Step 01 · Why MLIR?
LLVM IR is a great low-level representation, but it has one level. By the time a high-level construct (a tensor reshape, a SQL plan, a distributed task) becomes LLVM IR, all its structure is gone and domain-specific optimisation is much harder.
MLIR (Multi-Level IR) solves this by letting you define dialects that live alongside one another in the same module.

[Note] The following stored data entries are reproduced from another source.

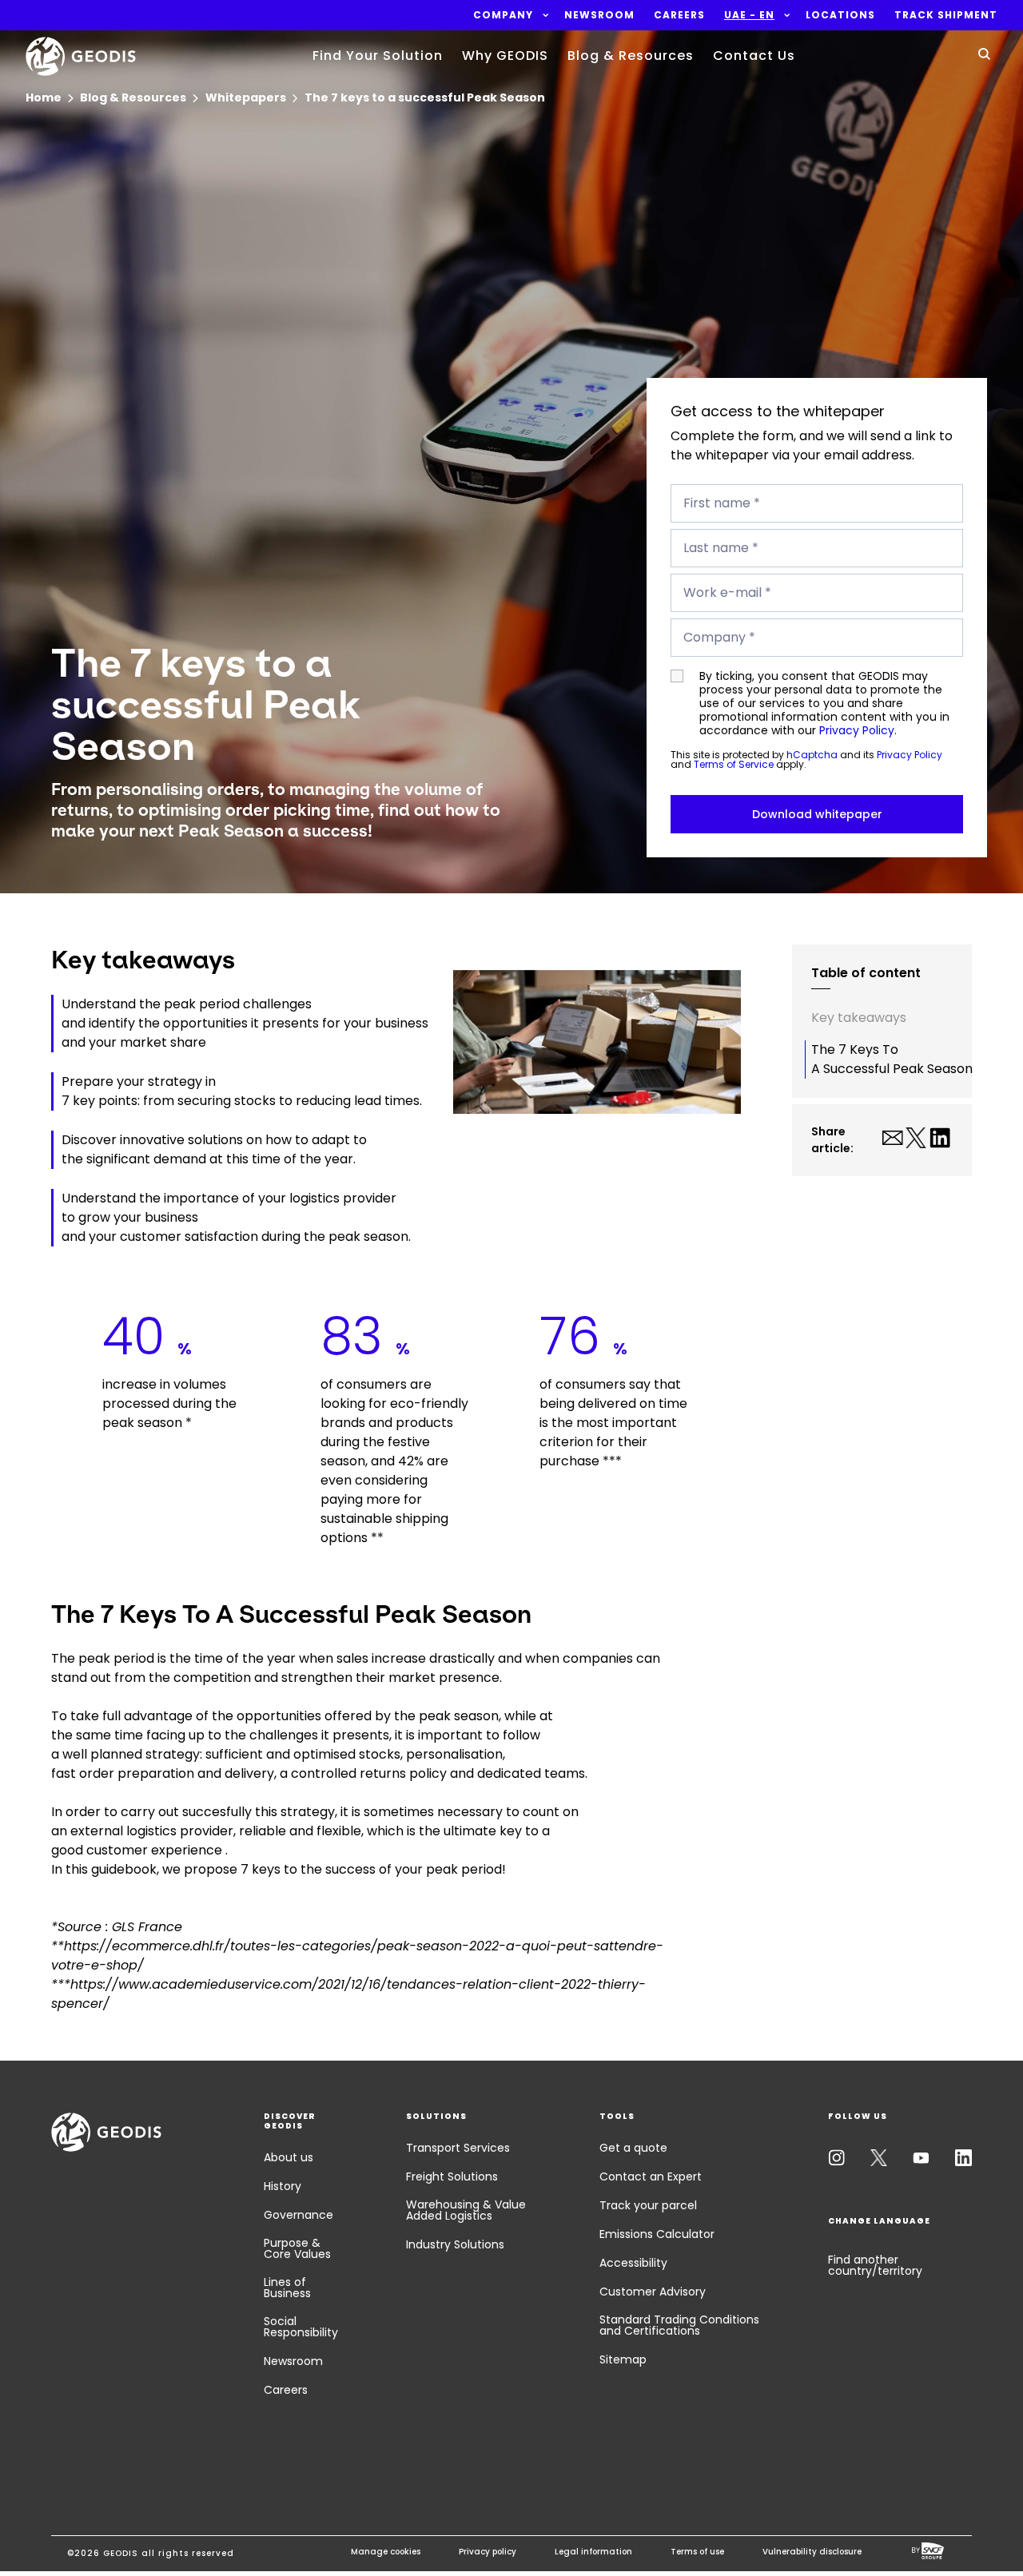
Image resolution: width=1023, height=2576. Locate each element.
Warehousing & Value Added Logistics (466, 2210)
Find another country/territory (875, 2265)
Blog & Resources (630, 55)
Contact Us (754, 55)
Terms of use (697, 2552)
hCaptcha (812, 754)
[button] (503, 15)
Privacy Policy (856, 730)
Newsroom (293, 2361)
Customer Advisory (652, 2291)
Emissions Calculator (657, 2234)
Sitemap (623, 2359)
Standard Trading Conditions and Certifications (679, 2325)
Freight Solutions (452, 2176)
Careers (286, 2389)
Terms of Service (734, 764)
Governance (298, 2214)
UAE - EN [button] (749, 15)
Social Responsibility (301, 2327)
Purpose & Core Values (297, 2248)
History (282, 2186)
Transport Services (458, 2147)
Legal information (593, 2552)
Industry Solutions (455, 2244)
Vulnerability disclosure (812, 2552)
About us (288, 2157)
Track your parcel (648, 2205)
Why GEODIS (505, 55)
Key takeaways (858, 1017)
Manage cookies (385, 2552)
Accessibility (633, 2262)
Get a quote (633, 2147)
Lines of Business (287, 2287)
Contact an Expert (650, 2176)
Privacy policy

You can write your compiler as a series of dialect-to-dialect lowerings, each step losing only the structure you no longer need.
Origins
Born out of TensorFlow's compiler stack at Google, contributed to the LLVM project. Today MLIR is the foundation of:
- TensorFlow's XLA / IREE
- Mojo (Modular)
- Triton (OpenAI's GPU DSL)
- CIRCT (hardware design)
- Polygeist (C → MLIR)
- Flang (Fortran)
What we gain
- Composability: pick the right abstraction for each pass.
- Reuse: standard dialects (
arith,cf,memref,linalg,vector,gpu, …) give you an enormous toolbox. - Lower-bar custom dialects: ODS (TableGen) generates op classes.
- Common verifier / printer / parser infrastructure.
What we don't tackle in cp-13
Defining a custom dialect in C++ via ODS. That's a multi-day deep dive
and tightly coupled to LLVM/MLIR version specifics. cp-18 leaves a
spec exercise; here we focus on understanding the IR shape and the
lowering toolchain by emitting the llvm dialect.